__MATERIAL SUPPLIED__.
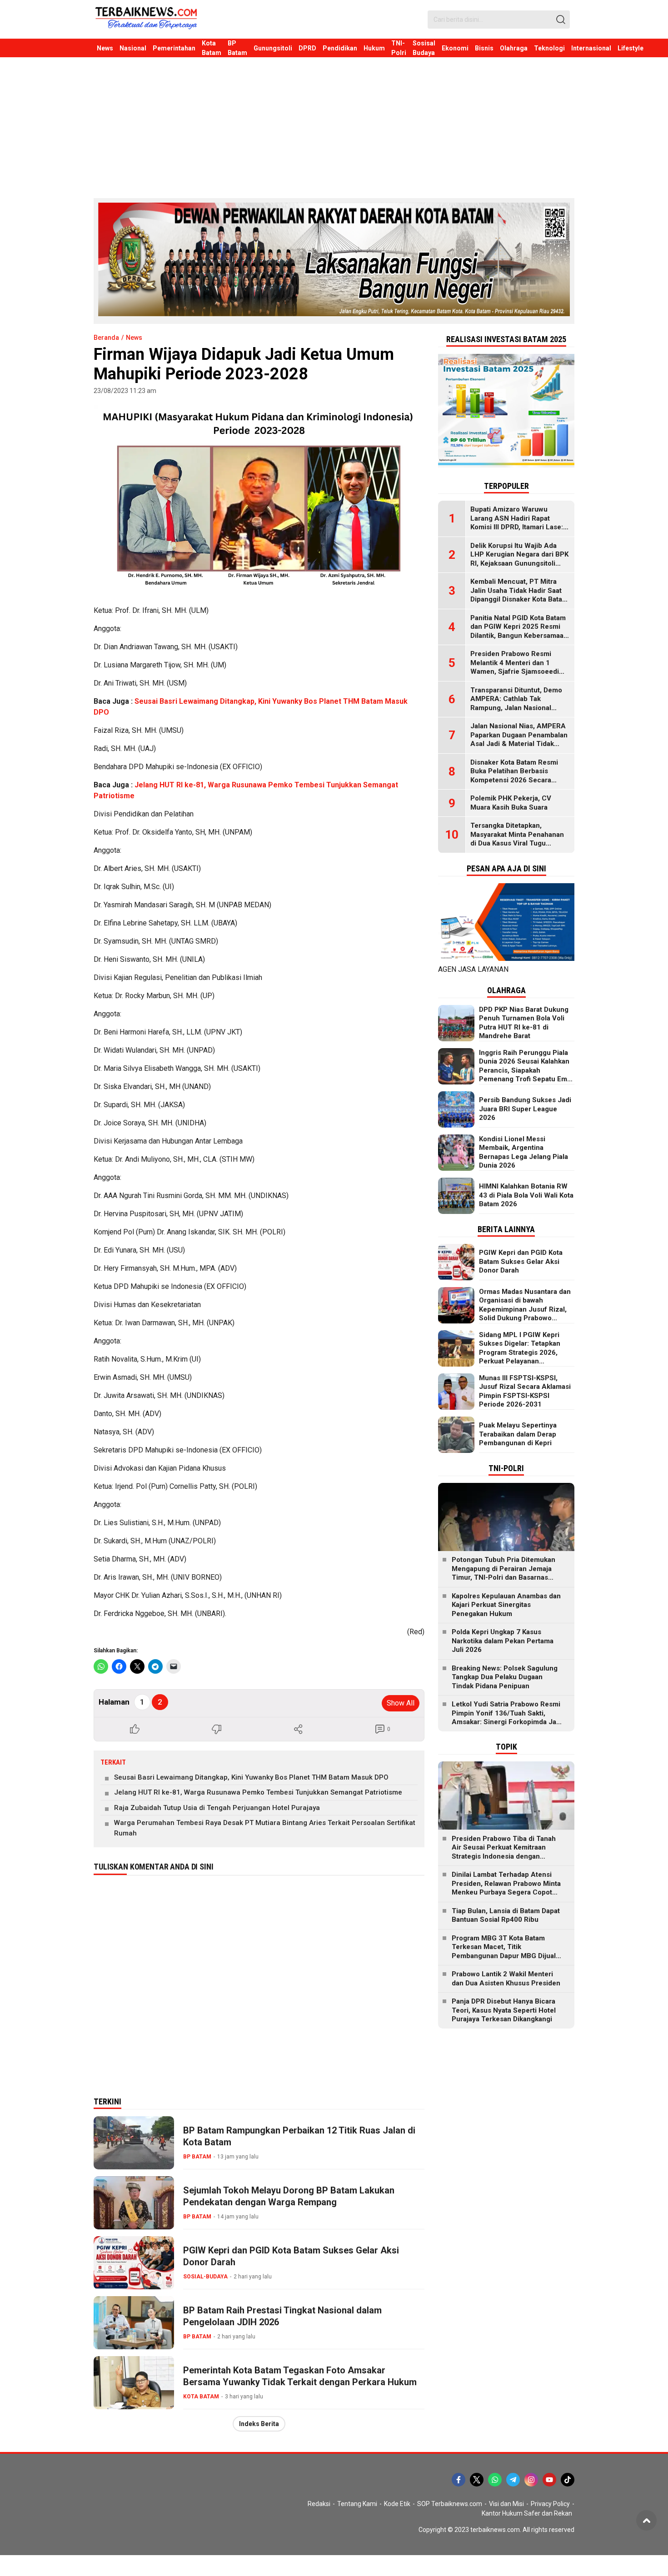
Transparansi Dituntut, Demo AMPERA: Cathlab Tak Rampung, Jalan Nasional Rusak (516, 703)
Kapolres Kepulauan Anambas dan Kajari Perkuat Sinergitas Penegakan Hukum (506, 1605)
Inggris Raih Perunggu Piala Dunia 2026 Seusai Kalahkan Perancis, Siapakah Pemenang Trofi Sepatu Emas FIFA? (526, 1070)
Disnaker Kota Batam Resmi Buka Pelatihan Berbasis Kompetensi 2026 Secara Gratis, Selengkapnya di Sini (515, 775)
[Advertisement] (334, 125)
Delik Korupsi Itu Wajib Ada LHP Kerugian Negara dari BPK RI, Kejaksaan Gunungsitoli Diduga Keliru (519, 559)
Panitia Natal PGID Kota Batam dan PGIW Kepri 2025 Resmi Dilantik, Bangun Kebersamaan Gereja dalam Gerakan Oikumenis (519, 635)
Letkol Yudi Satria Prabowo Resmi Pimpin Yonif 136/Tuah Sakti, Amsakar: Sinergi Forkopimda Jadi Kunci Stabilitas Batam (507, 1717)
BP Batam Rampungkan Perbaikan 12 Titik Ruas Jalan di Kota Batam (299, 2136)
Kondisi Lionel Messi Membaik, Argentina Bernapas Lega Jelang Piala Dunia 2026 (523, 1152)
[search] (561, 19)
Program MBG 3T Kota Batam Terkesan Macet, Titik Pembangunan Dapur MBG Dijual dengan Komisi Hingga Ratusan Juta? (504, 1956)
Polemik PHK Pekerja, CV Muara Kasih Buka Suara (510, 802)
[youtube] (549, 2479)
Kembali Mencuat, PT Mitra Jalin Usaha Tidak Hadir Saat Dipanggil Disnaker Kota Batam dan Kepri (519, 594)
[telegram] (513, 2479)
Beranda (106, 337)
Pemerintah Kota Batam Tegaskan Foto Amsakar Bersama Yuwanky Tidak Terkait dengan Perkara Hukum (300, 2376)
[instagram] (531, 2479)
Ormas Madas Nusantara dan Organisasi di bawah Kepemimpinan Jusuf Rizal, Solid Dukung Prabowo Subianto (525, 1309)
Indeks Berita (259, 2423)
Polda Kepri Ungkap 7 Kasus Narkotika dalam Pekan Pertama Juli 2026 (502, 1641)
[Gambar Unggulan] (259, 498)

__TASK BRIEF__. No picture belongs in the copy. Print every entry above exactly as it stands.

__EXERCISE ANSWER__.
Transparansi Dituntut, Demo AMPERA: Cathlab Tak Rampung, Jalan Nasional Rusak (516, 703)
Kapolres Kepulauan Anambas dan Kajari Perkuat Sinergitas Penegakan Hukum (506, 1605)
Inggris Raih Perunggu Piala Dunia 2026 Seusai Kalahkan Perancis, Siapakah Pemenang Trofi Sepatu Emas FIFA? (526, 1070)
Disnaker Kota Batam Resmi Buka Pelatihan Berbasis Kompetensi 2026 Secara Gratis, Selengkapnya di Sini (515, 775)
[Advertisement] (334, 125)
Delik Korupsi Itu Wajib Ada LHP Kerugian Negara dari BPK RI, Kejaksaan Gunungsitoli Diduga Keliru (519, 559)
Panitia Natal PGID Kota Batam dan PGIW Kepri 2025 Resmi Dilantik, Bangun Kebersamaan Gereja dalam Gerakan Oikumenis (519, 635)
Letkol Yudi Satria Prabowo Resmi Pimpin Yonif 136/Tuah Sakti, Amsakar: Sinergi Forkopimda Jadi Kunci Stabilitas Batam (507, 1717)
BP Batam Rampungkan Perbaikan 12 Titik Ruas Jalan di Kota Batam (299, 2136)
Kondisi Lionel Messi Membaik, Argentina Bernapas Lega Jelang Piala Dunia 2026 (523, 1152)
[search] (561, 19)
Program MBG 3T Kota Batam Terkesan Macet, Titik Pembangunan Dapur MBG Dijual dengan Komisi Hingga Ratusan Juta? (504, 1956)
Polemik PHK Pekerja, CV Muara Kasih Buka Suara (510, 802)
[youtube] (549, 2479)
Kembali Mencuat, PT Mitra Jalin Usaha Tidak Hadir Saat Dipanggil Disnaker Kota Batam dan Kepri (519, 594)
[telegram] (513, 2479)
Beranda (106, 337)
Pemerintah Kota Batam Tegaskan Foto Amsakar Bersama Yuwanky Tidak Terkait dengan Perkara Hukum (300, 2376)
[instagram] (531, 2479)
Ormas Madas Nusantara dan Organisasi di bawah Kepemimpinan Jusuf Rizal, Solid Dukung Prabowo Subianto (525, 1309)
Indeks Berita (259, 2423)
Polda Kepri Ungkap 7 Kasus Narkotika dalam Pekan Pertama Juli 2026 (502, 1641)
[Gambar Unggulan] (259, 498)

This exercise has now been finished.